The true heroes you woohoo out loud (warning, rickshaw drivers may be startled by your sudden proclamations) in She Said are women like Zelda Perkins and Laura Madden. Regular working women that found themselves in a clutches of Weinstein. Perkins, who defied a strict and very specific non-disclosure agreement to speak with the reporters. Madden, on the other hand, was a single mother facing a second mastectomy when they tracked her down.

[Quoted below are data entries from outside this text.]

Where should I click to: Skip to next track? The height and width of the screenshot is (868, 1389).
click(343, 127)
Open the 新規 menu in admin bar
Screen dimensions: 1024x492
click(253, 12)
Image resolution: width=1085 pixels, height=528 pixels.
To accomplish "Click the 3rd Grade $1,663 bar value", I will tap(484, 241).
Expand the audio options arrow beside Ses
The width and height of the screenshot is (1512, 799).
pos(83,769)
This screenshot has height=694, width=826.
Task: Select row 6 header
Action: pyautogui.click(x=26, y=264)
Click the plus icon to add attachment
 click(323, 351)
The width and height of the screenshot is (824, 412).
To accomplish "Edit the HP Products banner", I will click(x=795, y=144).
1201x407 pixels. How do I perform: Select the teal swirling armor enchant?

She Said presents to readers the culture within which Weinstein functioned. Where he was bribed with money from his own company to stay on ‘good behaviour’ like you would a child to finish their sabzi with the prize of dessert. The team of lawyers and high-positioned employees who left his actions unchecked for the sake of the company. The controlling nature of settlements where women weren’t allowed to speak of their experience to anyone, even medical professionals, at the risk of legal action. One of the surprise twists comes in the form of Lisa Bloom, an American civil rights attorney championed for representing women in cases of sexual harassment. Daughter of renowned women’s rights lawyer Gloria Allred, Bloom’s role here takes on that of an unknown villain with She Said featuring a proposal she made to Weinstein on how to protect himself while starting a media smear campaign to discredit Rose McGowan as unhinged.

Kantor and Twohey present the facts but there is no clear resolution. That’s the nature of the Me Too movement and the ambiguity in the laws. They pose some important questions: Is it too much or too little? Is it enough to take down a bigwig? Will the movement and real on-ground changes ever reach the institutions where women need it the most? What exactly is justice when it comes to cases of assault and sexual violence, and will it ever be intersectional for women of all backgrounds?
You’re left with a lot to think about when you put this book down. The pressure faced by everyone in the Times team as well as the sources is almost tangible through Kantor and Twohey’s words. The book is an ode to real investigative journalism and its power. The lengths reporters go to, to get the facts, save their records, protect their sources and themselves. She Said serves as a legal and cultural case study of the Me Too movement and investigative journalism that should be required reading for all — not to mention a harsh, visceral reminder of the reality women have been living in for decades.